Found an interesting header when doing some tests with mail filtering:

Received: from qb-out-1314.google.com ([172.21.30.5])
        by mx.google.com with ESMTP id k29si2692710qba.7.2008.09.06.14.48.05;
        Sat, 06 Sep 2008 14:48:06 -0700 (PDT)
Received-SPF: softfail (google.com: domain of transitioning user@example.com does not designate 172.21.30.5 as permitted sender) client-ip=172.21.30.5;
Authentication-Results: mx.google.com; spf=softfail (google.com: domain of transitioning user@example.com does not designate 172.21.30.5 as permitted sender) smtp.mail=user@domain.tld
Received: by qb-out-1314.google.com with SMTP id d5so1543676qbd.6
        for <destination@example.com>; Sat, 06 Sep 2008 14:48:04 -0700 (PDT)

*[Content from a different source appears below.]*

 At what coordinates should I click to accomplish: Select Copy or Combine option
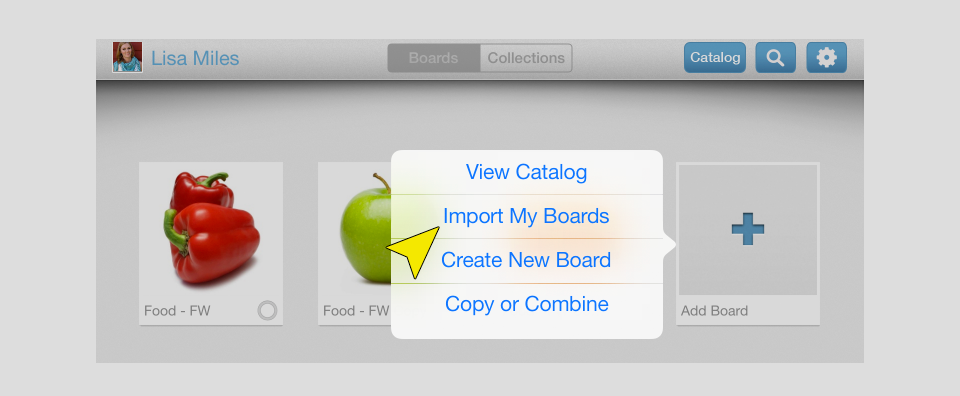click(527, 304)
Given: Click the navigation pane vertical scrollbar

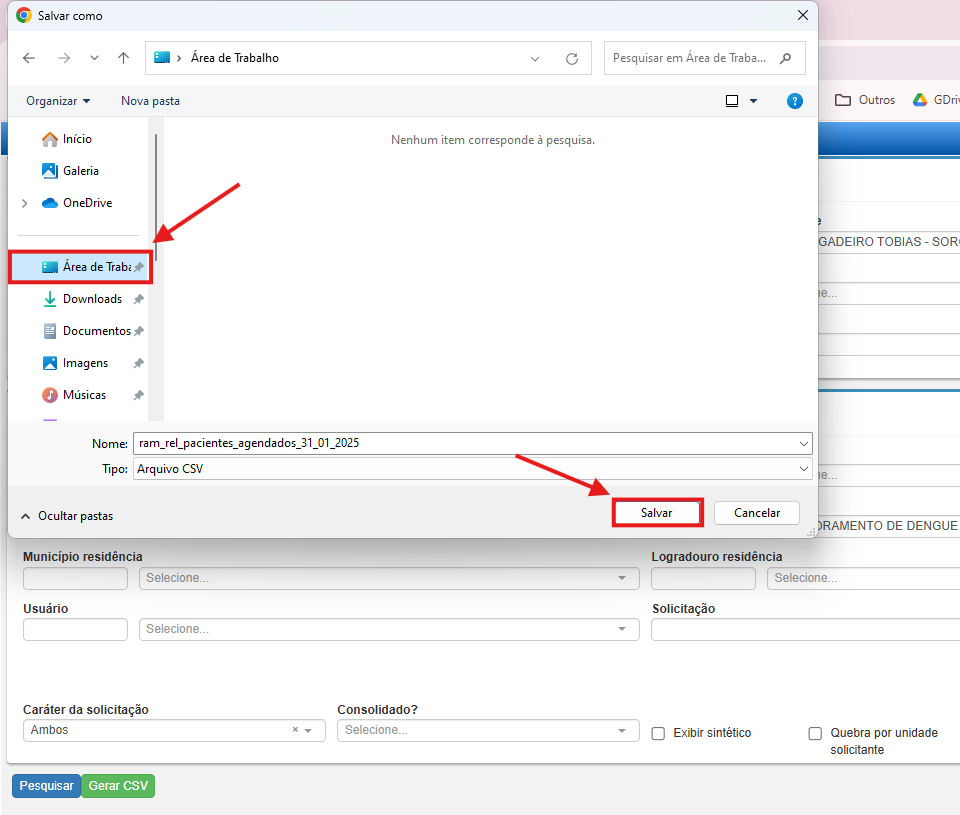Looking at the screenshot, I should point(155,200).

See the problem? Look closely. In particular look at this line:

Received-SPF: softfail (google.com: domain of transitioning user@example.com does not designate 172.21.30.5 as permitted sender) client-ip=172.21.30.5;

Look at that IP. RFC 1918 states the “20-bit block” (172.16/12) is for private internets. Google is softfailing emails because it’s sent through it’s own mail servers. Google’s own SPF record looks like this:

;; QUESTION SECTION:
;_spf.google.com.               IN      TXT

;; ANSWER SECTION:
_spf.google.com.        292     IN      TXT     "v=spf1 ip4:216.239.32.0/19 ip4:64.233.160.0/19 ip4:66.249.80.0/20 ip4:72.14.192.0/18 ip4:209.85.128.0/17 ip4:66.102.0.0/20 ip4:74.125.0.0/16 ip4:64.18.0.0/20 ip4:207.126.144.0/20 ?all"

I really don’t understand why Google is doing this. They should have their SPF checker whitelisting mail sent from their own servers. SPF is intended to verify the sender. When sent locally it’s pointless and can only be harmful. They can still do other spam checks.

From what I can tell, this seems to happening about 50% of the time, meaning this is something deployed on some but not all Google clusters.